## DATA SHOWN

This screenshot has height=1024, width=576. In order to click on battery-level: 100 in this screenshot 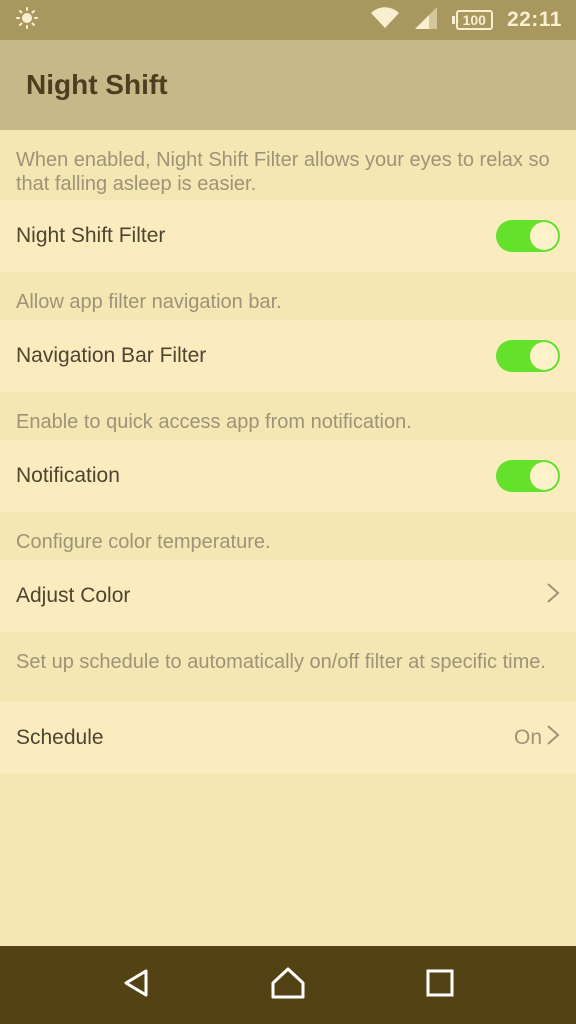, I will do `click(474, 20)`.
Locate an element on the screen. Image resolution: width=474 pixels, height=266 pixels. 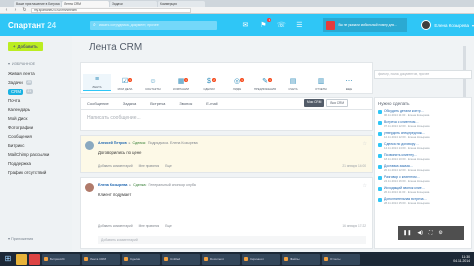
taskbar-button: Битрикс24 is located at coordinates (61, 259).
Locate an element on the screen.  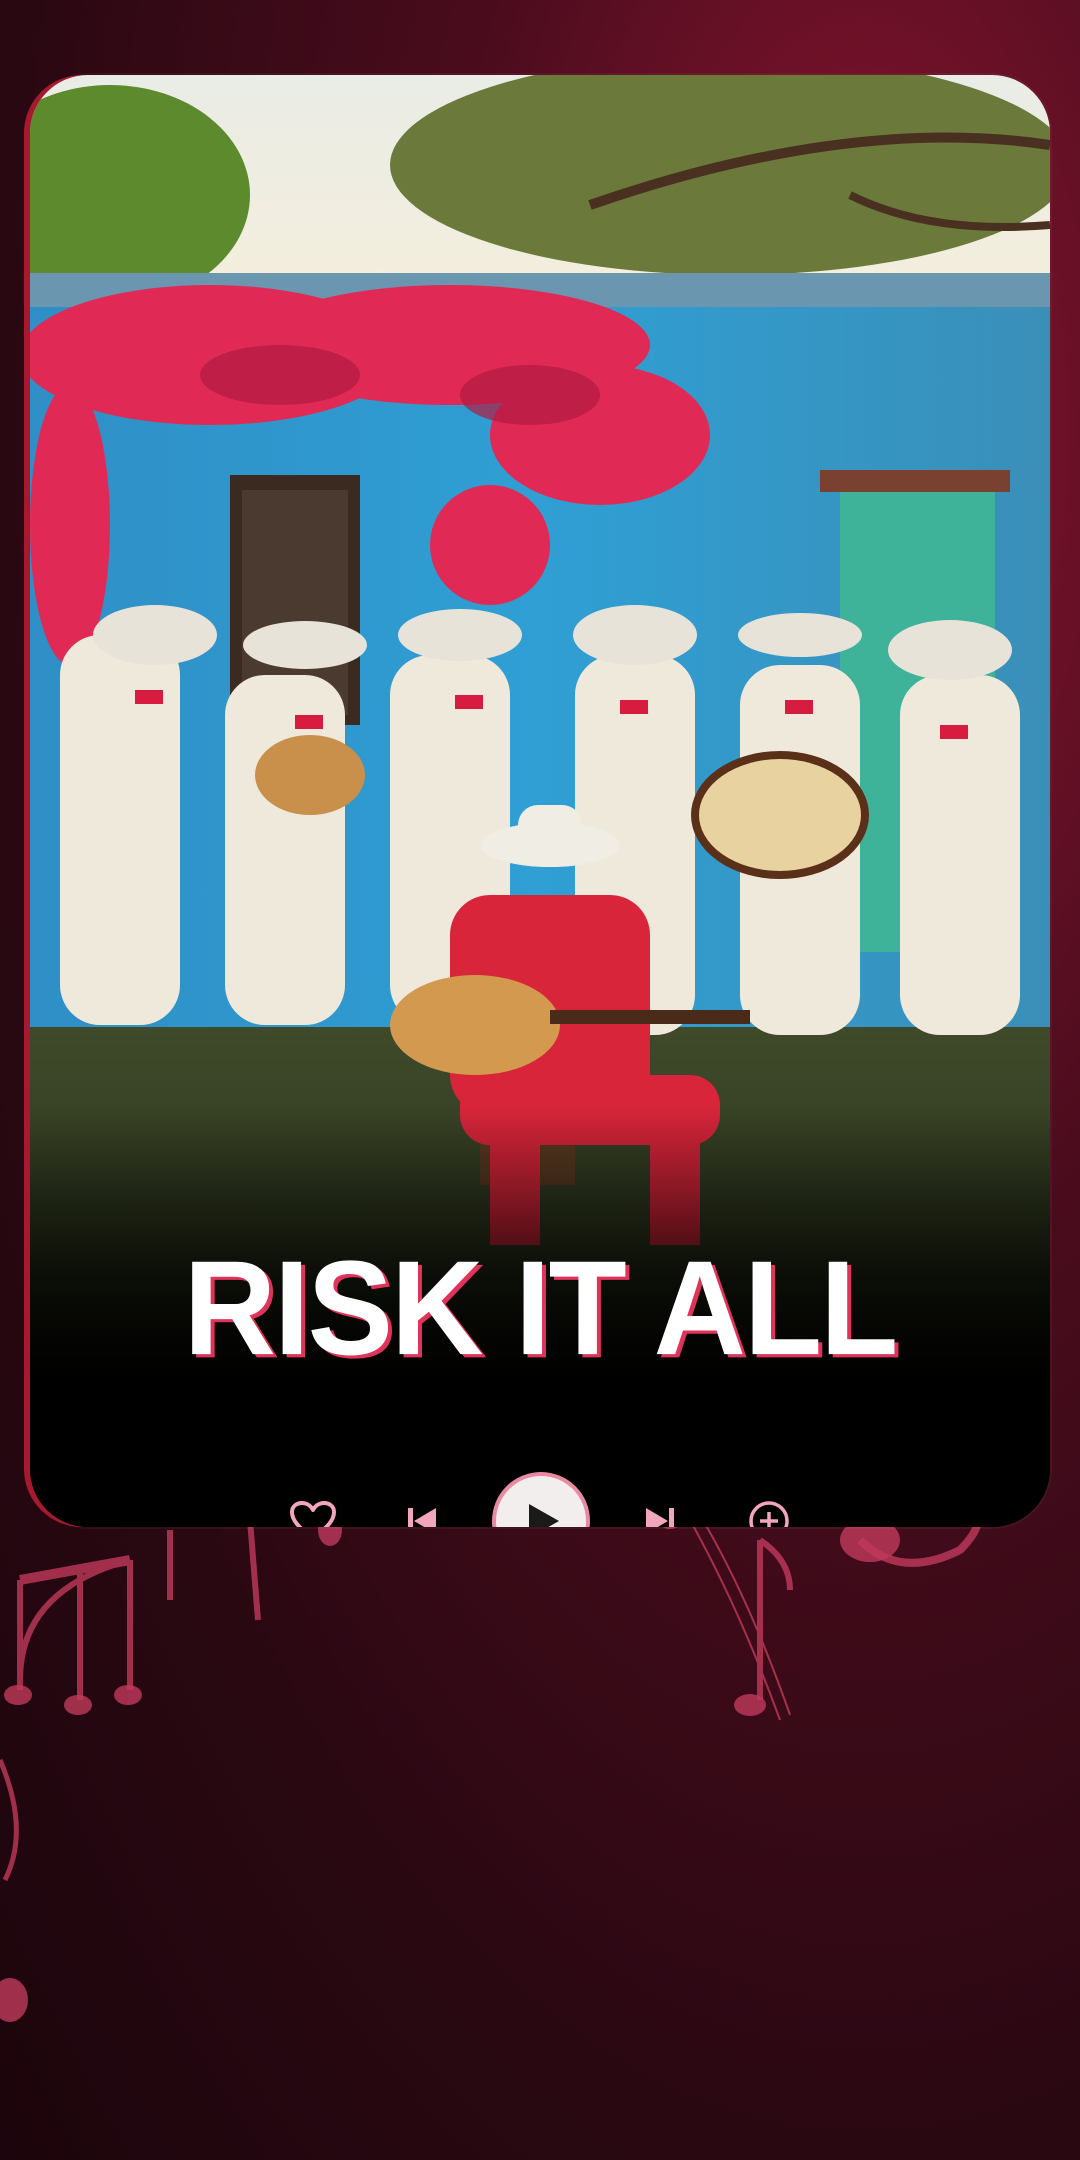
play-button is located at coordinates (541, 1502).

==

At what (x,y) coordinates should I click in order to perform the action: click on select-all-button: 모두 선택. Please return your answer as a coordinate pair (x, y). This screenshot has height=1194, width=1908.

---

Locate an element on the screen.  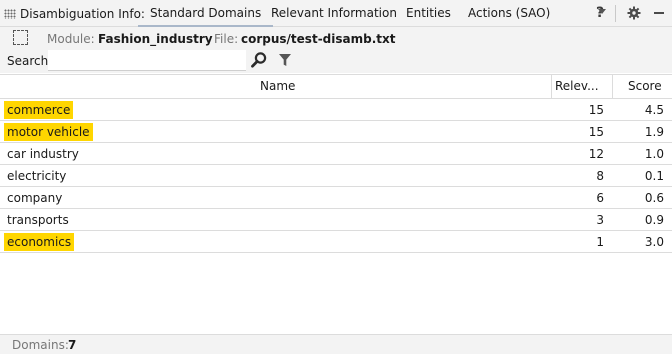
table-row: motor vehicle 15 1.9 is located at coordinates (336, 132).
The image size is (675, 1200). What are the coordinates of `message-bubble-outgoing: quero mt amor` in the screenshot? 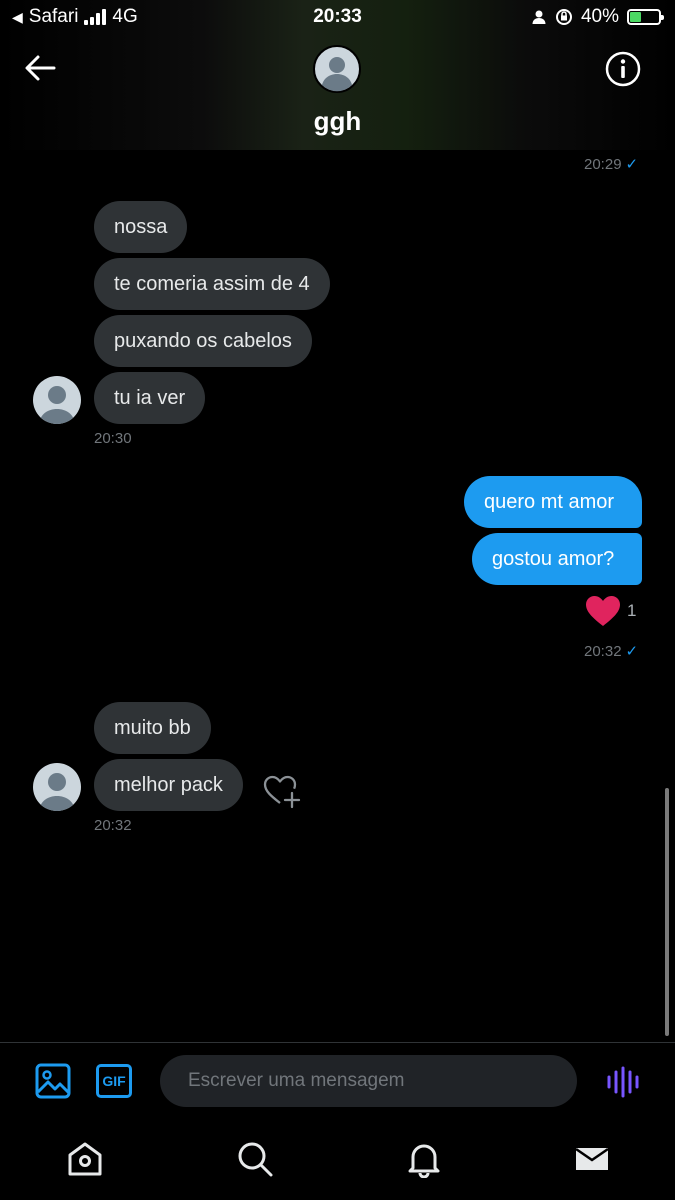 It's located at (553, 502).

## ASSIGNED TASK
Rewrite the records from the line containing "Locate an element on the screen. Image" through the line containing "play-button is located", putting "display" in place of "screen" and leaving everything else unchanged. Omit the pictures from your answer.

## RESPONSE TO THE EXERCISE
Locate an element on the display. Image resolution: width=474 pixels, height=266 pixels. 
taskbar-button: Битрикс24 is located at coordinates (61, 259).
Locate an element on the display.  
play-button is located at coordinates (541, 1502).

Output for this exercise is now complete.